* [Directions for this task] Extract the line that contains "Instruction: Click the Execute query button" and every line after it through the end of the records below, exactly as written, leaving out any pictures.

(Stored records)
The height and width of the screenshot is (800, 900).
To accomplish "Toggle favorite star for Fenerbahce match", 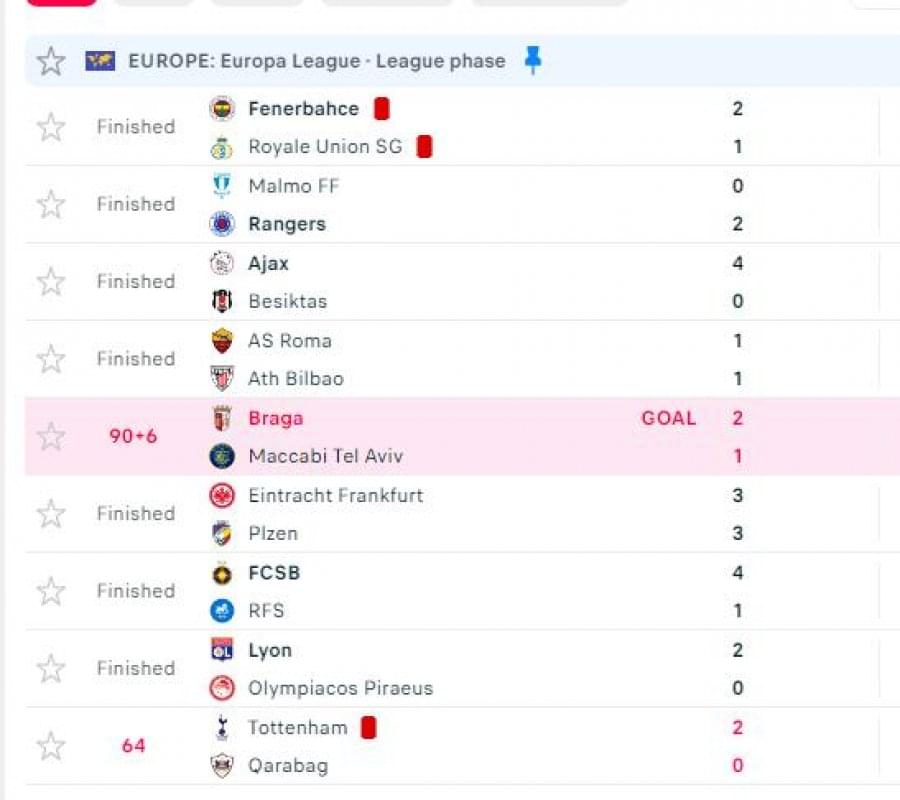I will tap(51, 127).
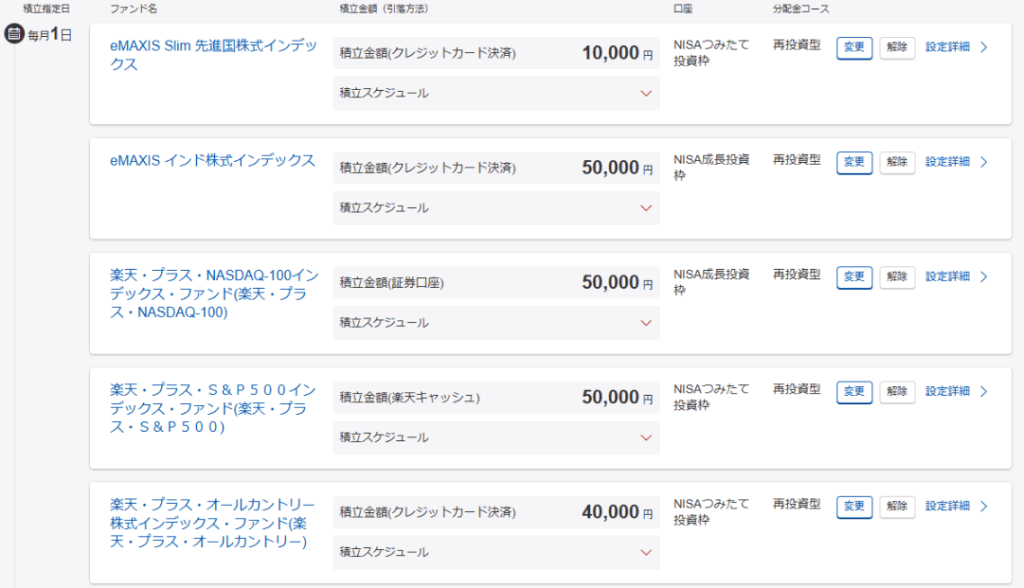1024x588 pixels.
Task: Click the right chevron next to 設定詳細 for eMAXIS インド株式
Action: pyautogui.click(x=984, y=162)
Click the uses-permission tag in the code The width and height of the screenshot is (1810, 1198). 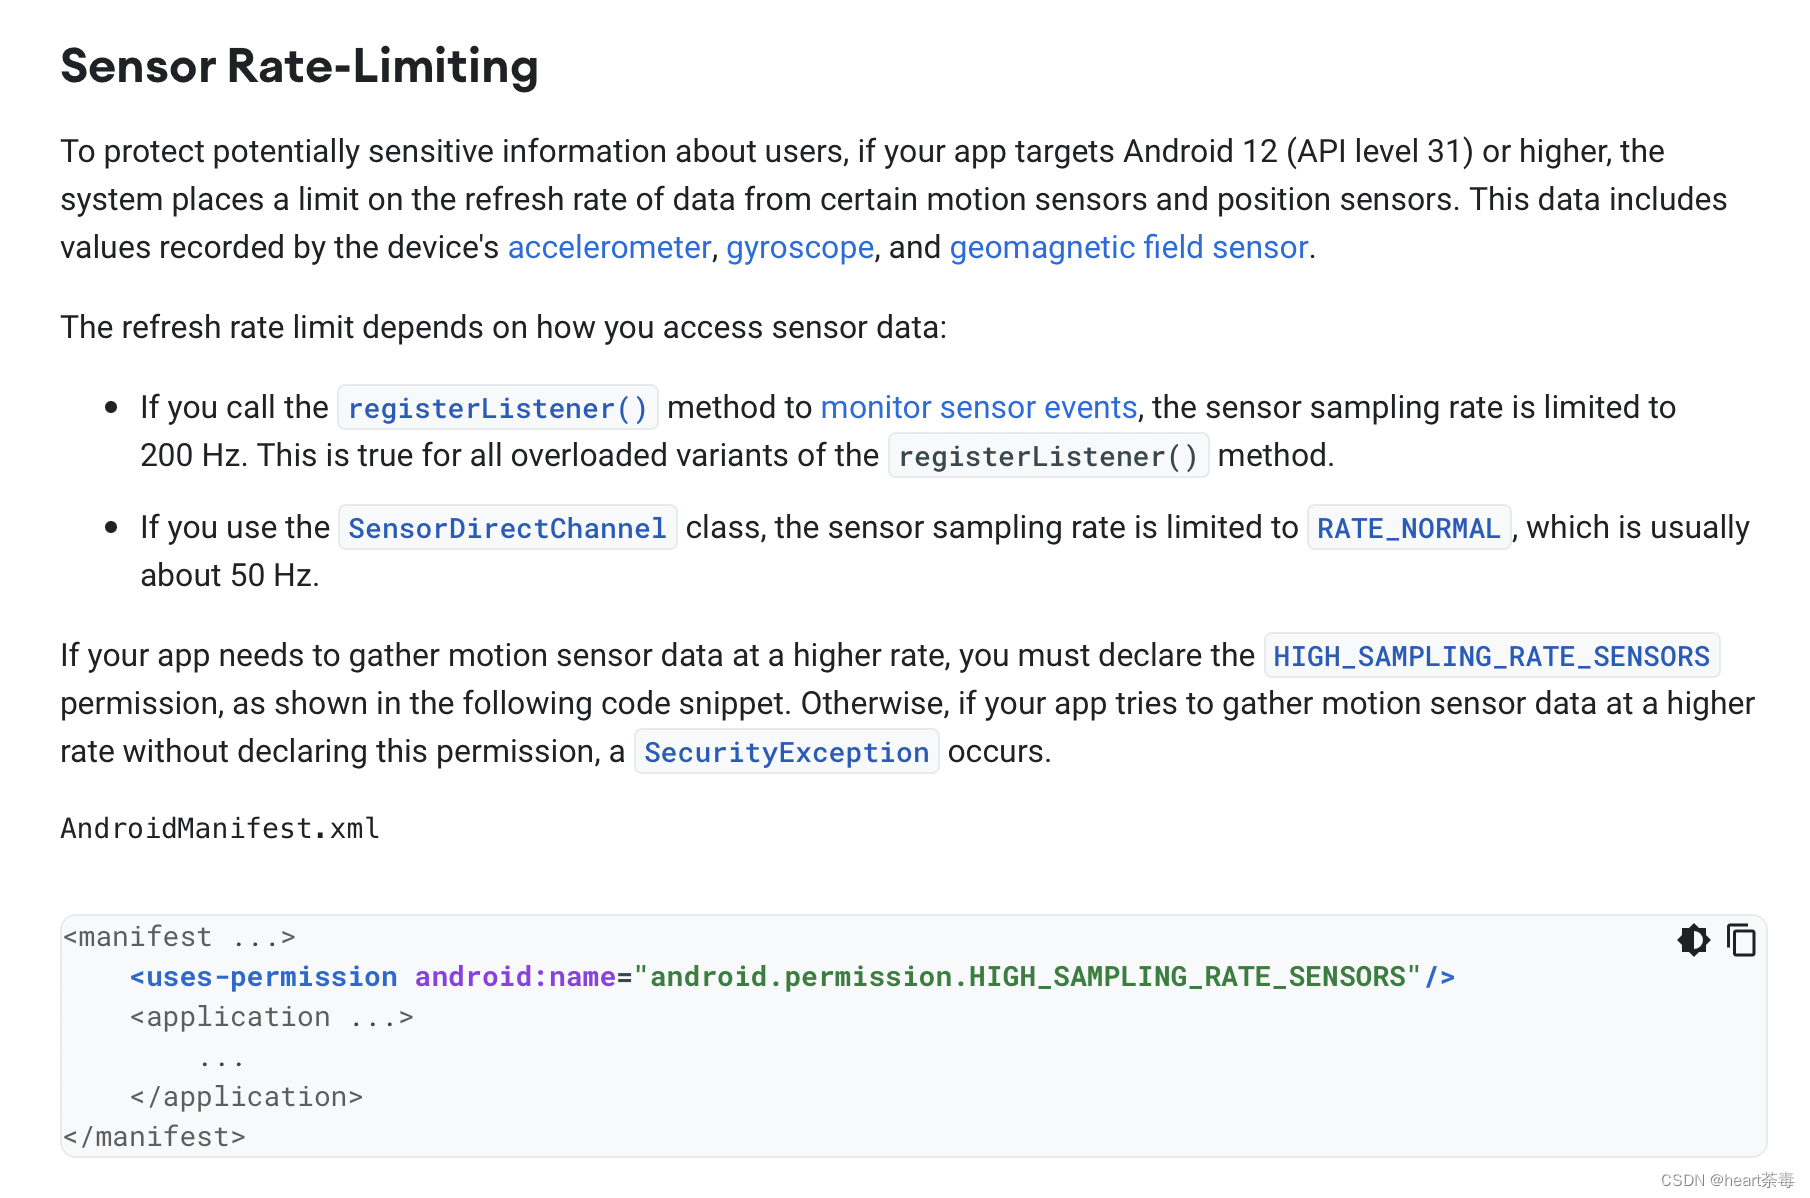pos(264,977)
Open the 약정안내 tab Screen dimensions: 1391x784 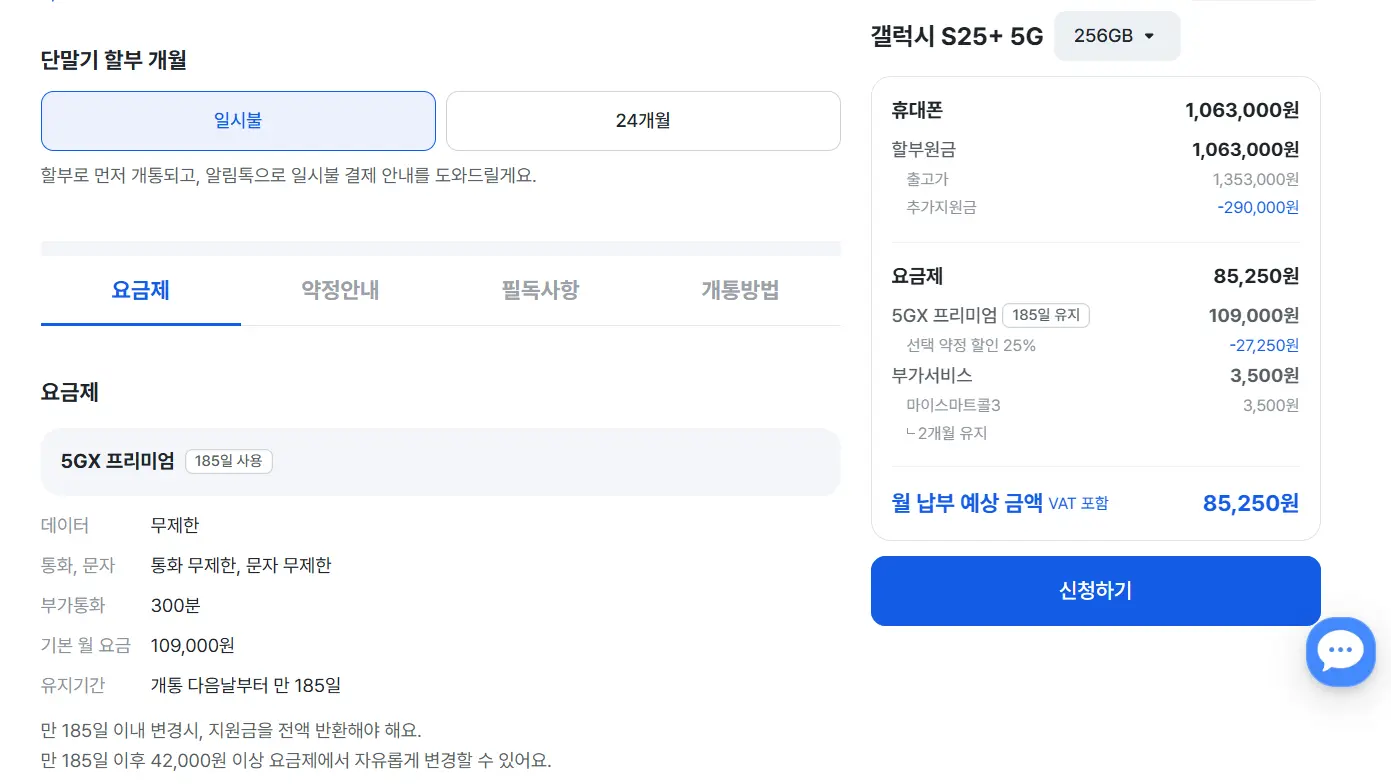(340, 291)
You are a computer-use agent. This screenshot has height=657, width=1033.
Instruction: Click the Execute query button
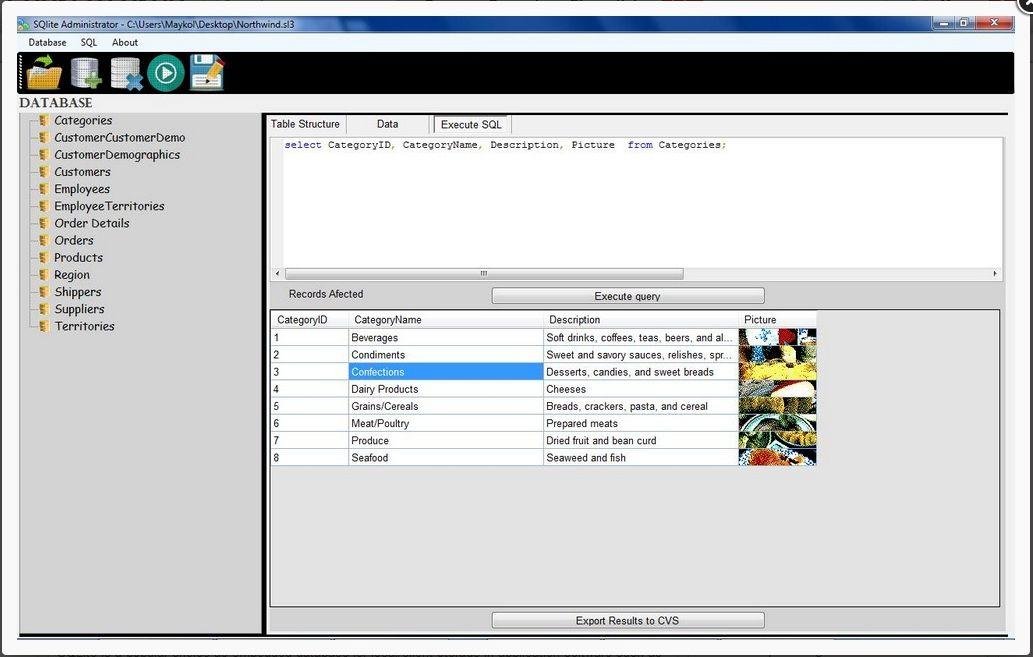coord(627,295)
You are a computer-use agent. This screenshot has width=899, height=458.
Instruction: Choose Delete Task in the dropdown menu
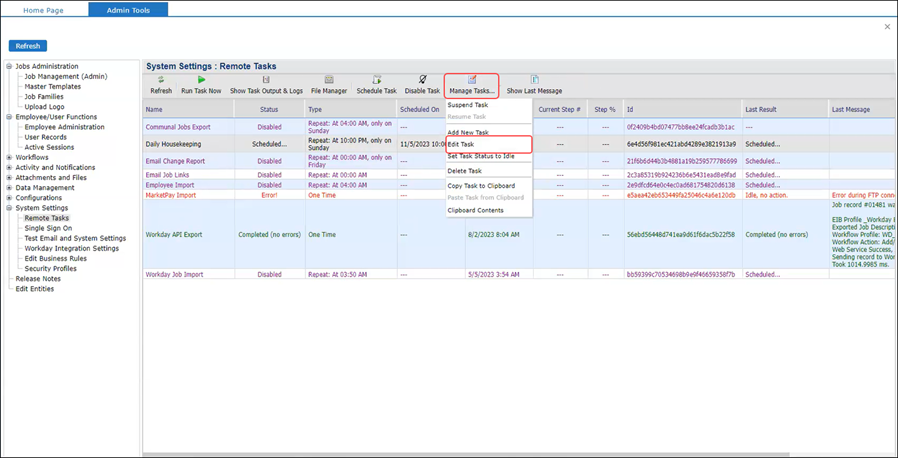point(464,171)
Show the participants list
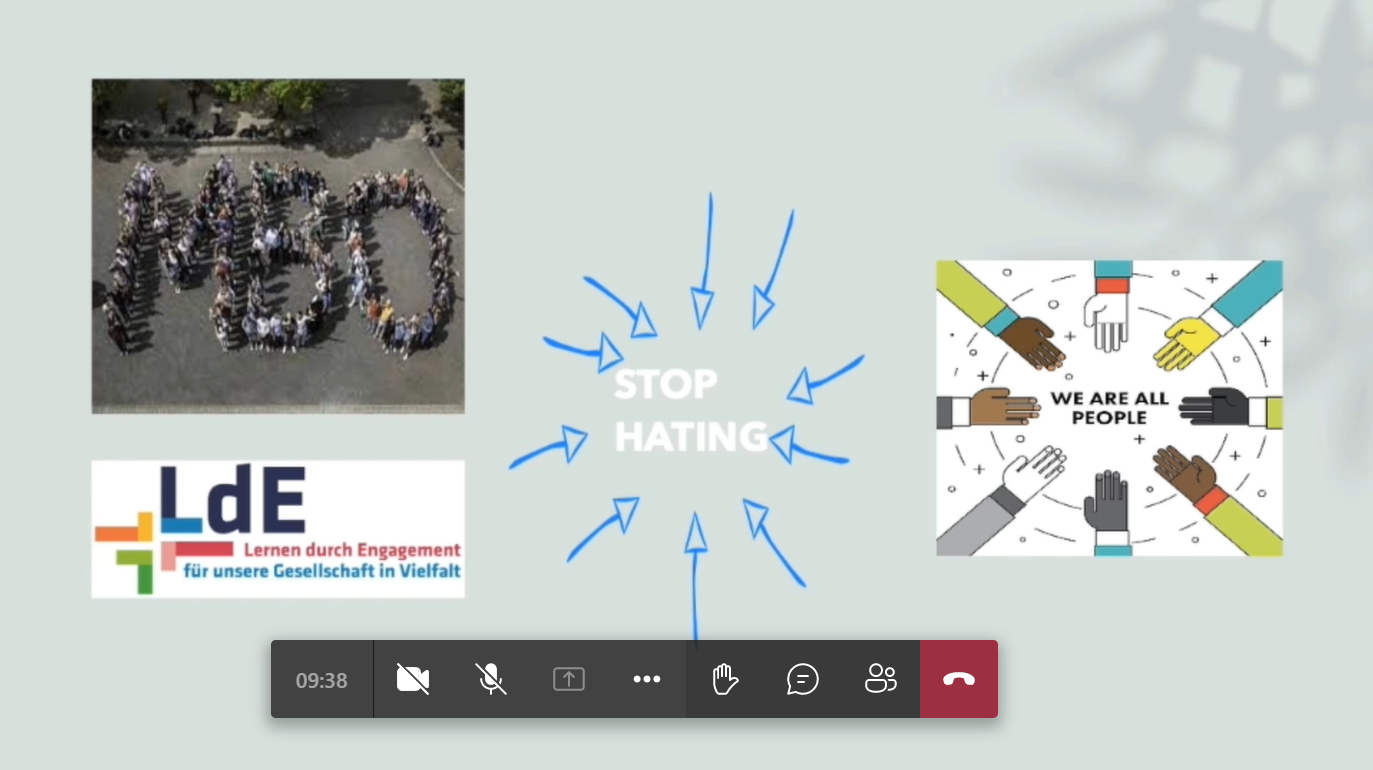This screenshot has width=1373, height=770. [881, 679]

* [Answer]
Instruction: Click the Execute query button
coord(627,295)
You are a computer-use agent. This screenshot has width=899, height=458.
Instruction: Choose Delete Task in the dropdown menu
point(464,171)
Show the participants list
This screenshot has width=1373, height=770. [881, 679]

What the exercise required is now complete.